> _Raw records_
━━━━━━━━━━━━━━━━

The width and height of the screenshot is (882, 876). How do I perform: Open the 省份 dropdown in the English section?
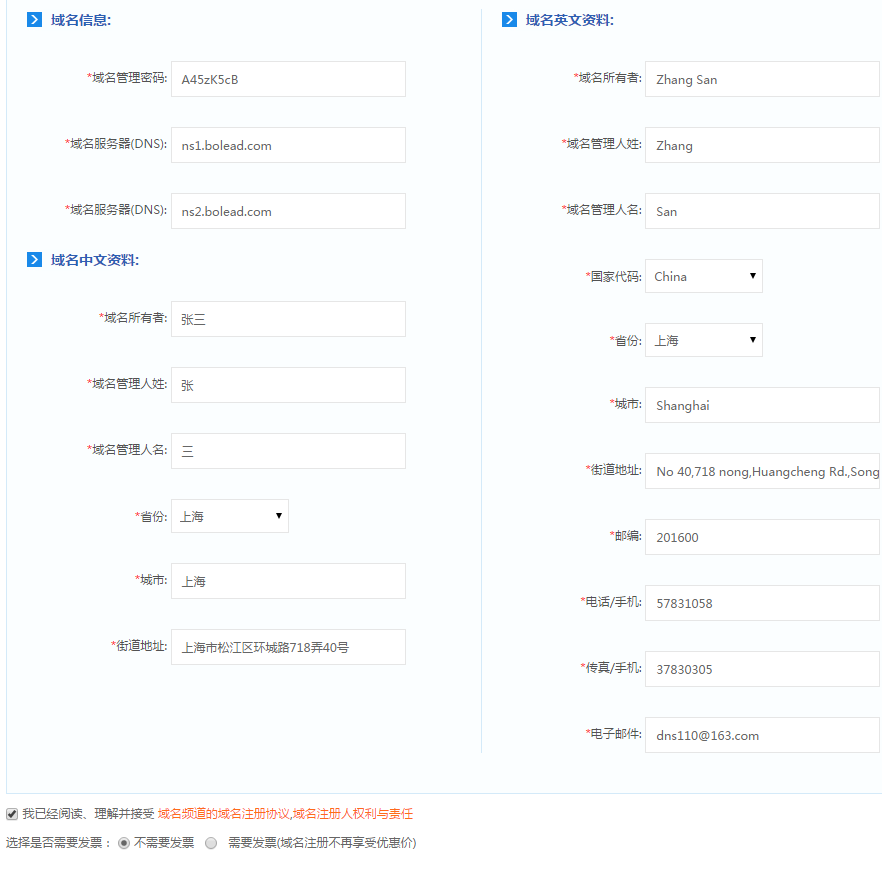pos(703,340)
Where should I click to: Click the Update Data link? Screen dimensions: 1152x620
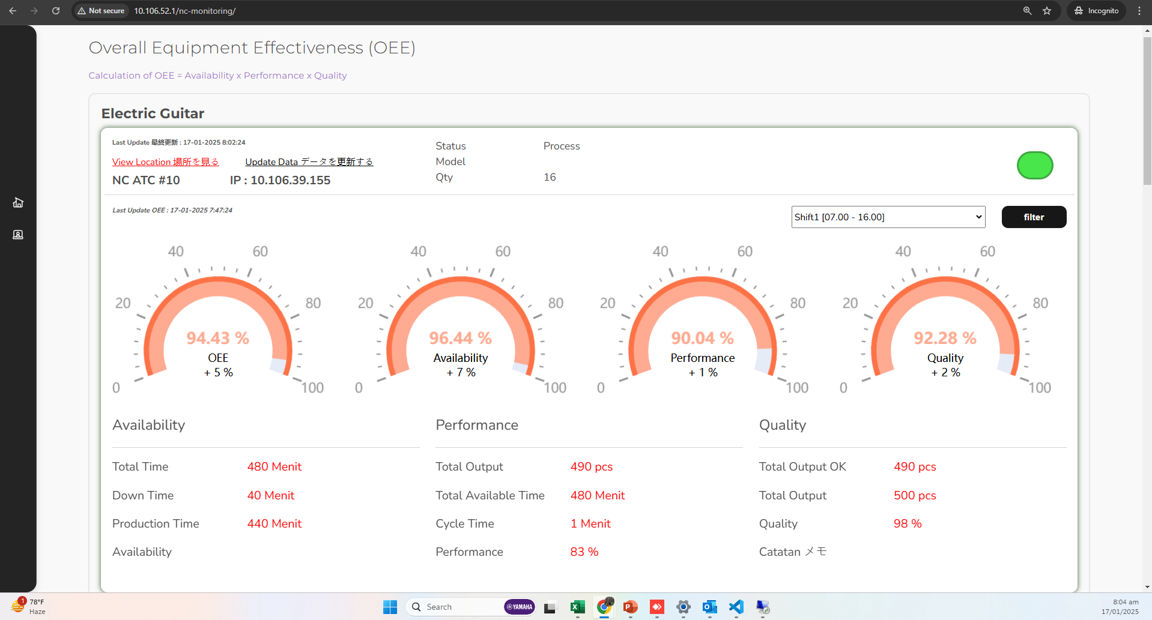(309, 162)
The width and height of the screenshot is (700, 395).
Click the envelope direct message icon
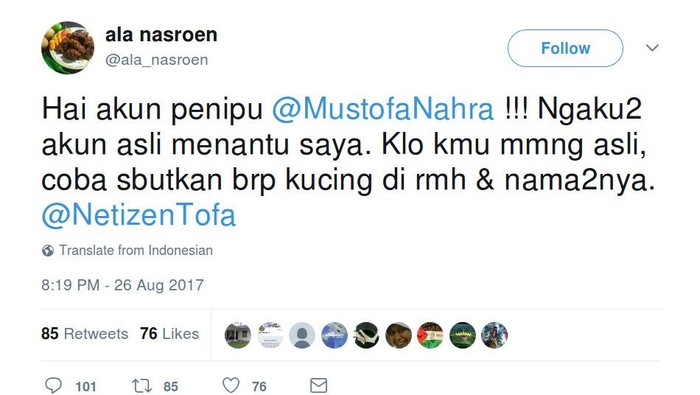[x=318, y=386]
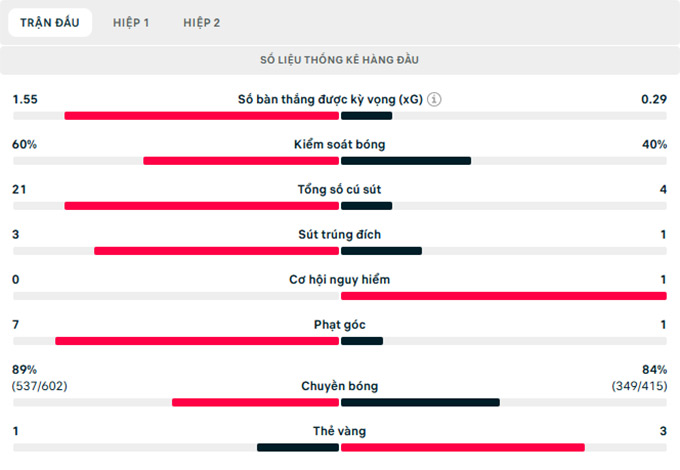
Task: Select the Thẻ vàng stat label
Action: point(340,431)
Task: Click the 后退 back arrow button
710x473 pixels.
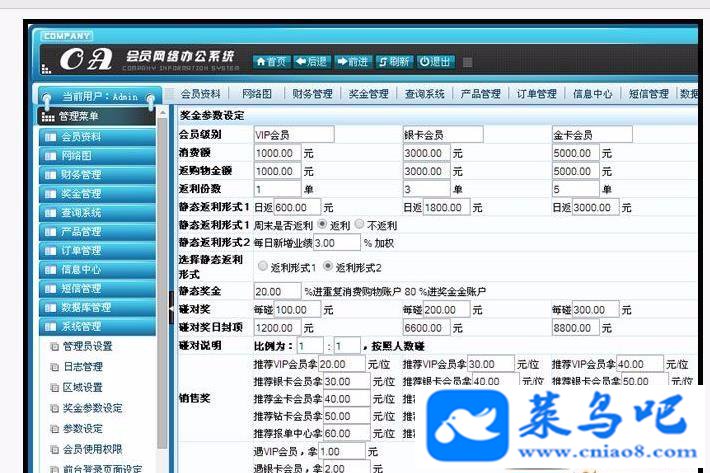Action: (x=312, y=62)
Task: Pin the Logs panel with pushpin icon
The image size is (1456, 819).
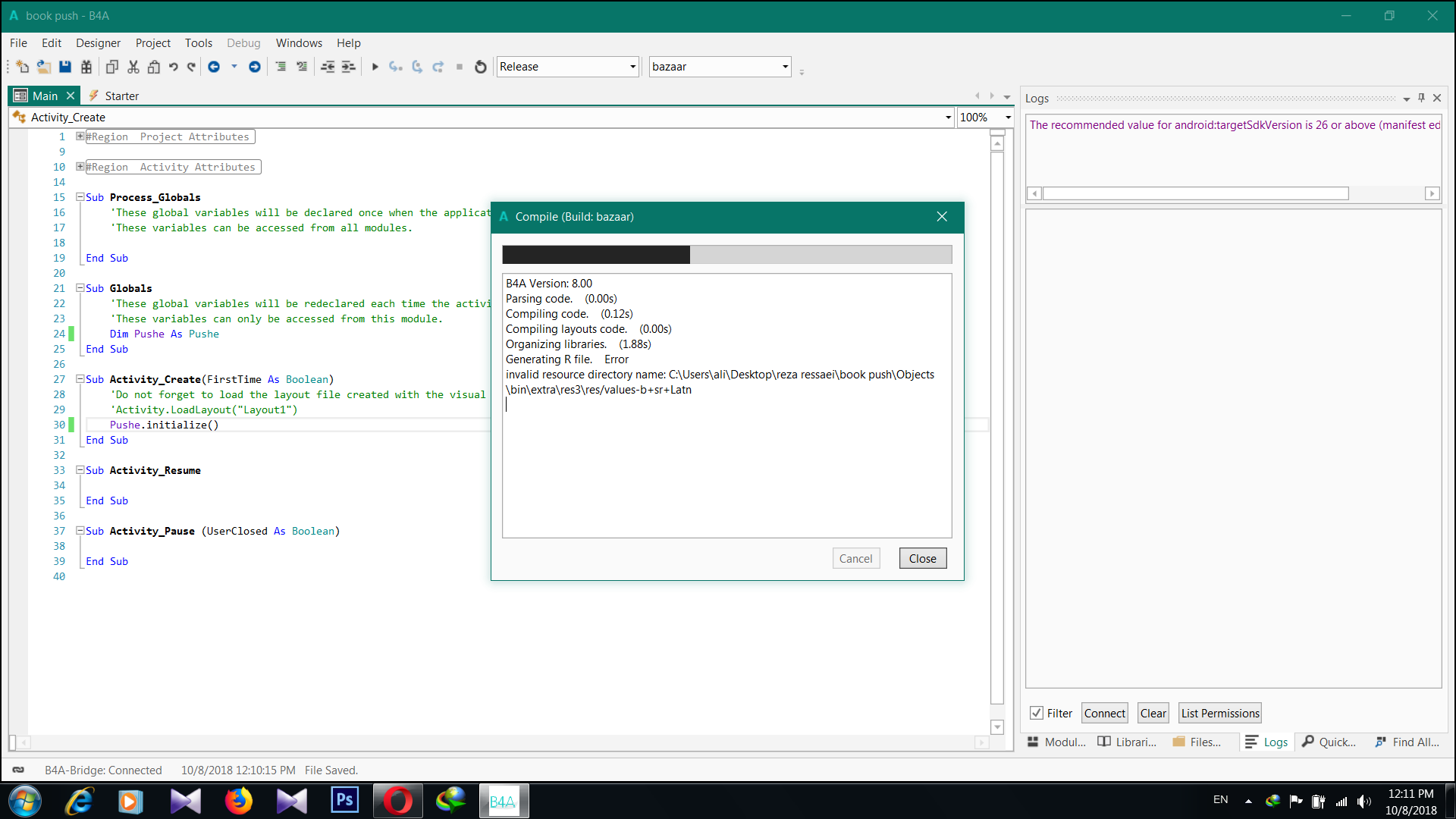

━━━━━━━━━━━━━━━━

> _Problem_
Rewrite the material from the line containing "The width and height of the screenshot is (700, 395)." through the end of the material, inclusive, renaming "envelope" to "mail" and leaving everything else unchanged. Leave the pictures out.

> _Result for this exercise_
The width and height of the screenshot is (700, 395).
Click the mail direct message icon
[x=318, y=386]
Task: Select the Thẻ vàng stat label
Action: point(340,431)
Task: Click the 后退 back arrow button
710x473 pixels.
Action: (x=312, y=62)
Task: Pin the Logs panel with pushpin icon
The image size is (1456, 819).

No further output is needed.